— Tasks to carry out —
1) In the Ogden Outlaws article, who was the team's top scorer in 2007?
2) Reproduce the Ogden Outlaws article word for word from "The team played its" to "black and white.".
3) Why did the Outlaws' playoff hopes end fairly early in 2006, according to the Ogden Outlaws article?

— Selected passage —
____________

Ogden Outlaws
- Full name: Ogden Outlaws
- Nickname: The Outlaws
- Founded: 2006
- Dissolved: 2013
- Ground: Bonneville High School Washington Terrace, Utah
- Capacity: Unknown
- Owner: Mike Hickman
- Head Coach: Rob Karas
- League: USL Premier Development League
- 2011: 7th, Southwest Playoffs: DNQ
- Website: http://www.ogdenoutlaws.com
| Home colors | Away colors |

= Ogden Outlaws =

Ogden Outlaws was an American soccer team based in Ogden, Utah, United States. Founded in 2006, the team played in the USL Premier Development League (PDL), the fourth tier of the American Soccer Pyramid, in the Southwest Division of the Western Conference.

The team played its home games in the stadium at Bonneville High School in nearby Washington Terrace, Utah, where they had played since 2009. The team's colors were black and white.

==History==
Ogden Outlaws entered the PDL in 2006, under the leadership of long-time Utah youth soccer coach Mike Hickman. To the surprise of many, Ogden made for a formidable on-field opponent almost immediately; despite a 1-0 loss to BYU Cougars in their opening game, and a 4-1 loss to Abbotsford Rangers in the next, the Outlaws regrouped themselves and rattled off three wins on the trot. Their 3-0 victory over Tacoma F.C. led to an unexpected qualification for the US Open Cup at the first attempt, although their campaign did not last long, losing 6-5 on penalties in the first round to a determined Sonoma County Sol from the NPSL. Ogden's impressive early-season form petered out at the year progressed; a 4-0 win over Cascade Surge was their most comprehensive victory of the year, but that was to be their final hurrah - thereafter, the team suffered a disappointing series of results including 6 consecutive defeats, ending their playoff hopes fairly early. They eventually finished 13 points behind champions Abbotsford Rangers; Bruno Baca was the top scorer of a team that also included Turks and Caicos Islands international midfielder Duane Glinton.

2007 started difficultly for Ogden, picking up just four points from their first four games of the season, and missing out on a second US Open Cup qualification. The month of June was better, highlighted by a pair of victories (3-2 over Tacoma Tide (Goals scored by Bruno Baca, Matt Broadhead, and Shawn Blymiller) and 2-0 over Abbotsford Rangers), (Goals scored by Kellan Christensen and Shawn Blymiller) but it was the Outlaws' form away from home which proved to be their downfall. The 6-2 loss away to BYU Cougars was their worst result of the season, and despite a comprehensive 6-1 thrashing of Cascade Surge on the final day, the Outlaws finished the year a distant fourth, a full 20 points behind divisional champions BYU. Kyle Christensen was the Outlaws' top scorer with 6 goals, while Matt Broadhead and Kellan Christensen tallied 3 assists each.

____________

— Excerpted data —

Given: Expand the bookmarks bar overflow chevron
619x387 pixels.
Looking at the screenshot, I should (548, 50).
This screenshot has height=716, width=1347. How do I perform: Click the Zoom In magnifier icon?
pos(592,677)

____________

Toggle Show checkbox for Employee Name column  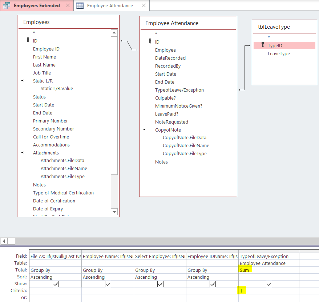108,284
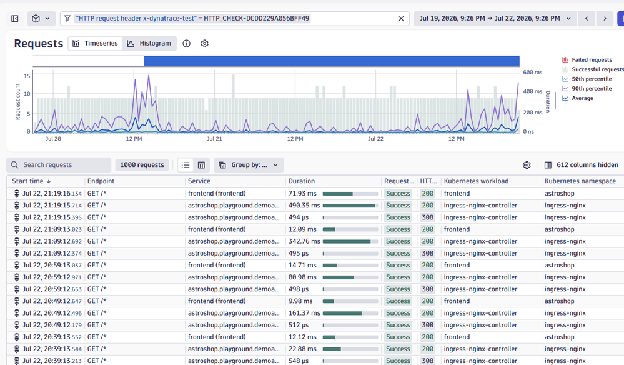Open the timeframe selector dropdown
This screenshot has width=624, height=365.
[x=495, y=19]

____________

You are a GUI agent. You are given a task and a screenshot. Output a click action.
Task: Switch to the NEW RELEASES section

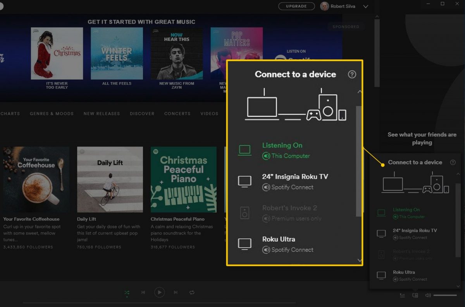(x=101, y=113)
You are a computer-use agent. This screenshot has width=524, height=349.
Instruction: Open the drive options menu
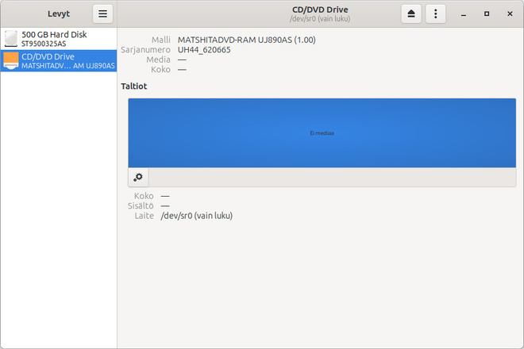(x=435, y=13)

____________

— Set of answers —
1) Kyle Christensen, with 6 goals.

2)
The team played its home games in the stadium at Bonneville High School in nearby Washington Terrace, Utah, where they had played since 2009. The team's colors were black and white.

3) After a 4-0 win over Cascade Surge, the team had a disappointing series of results that included 6 consecutive defeats.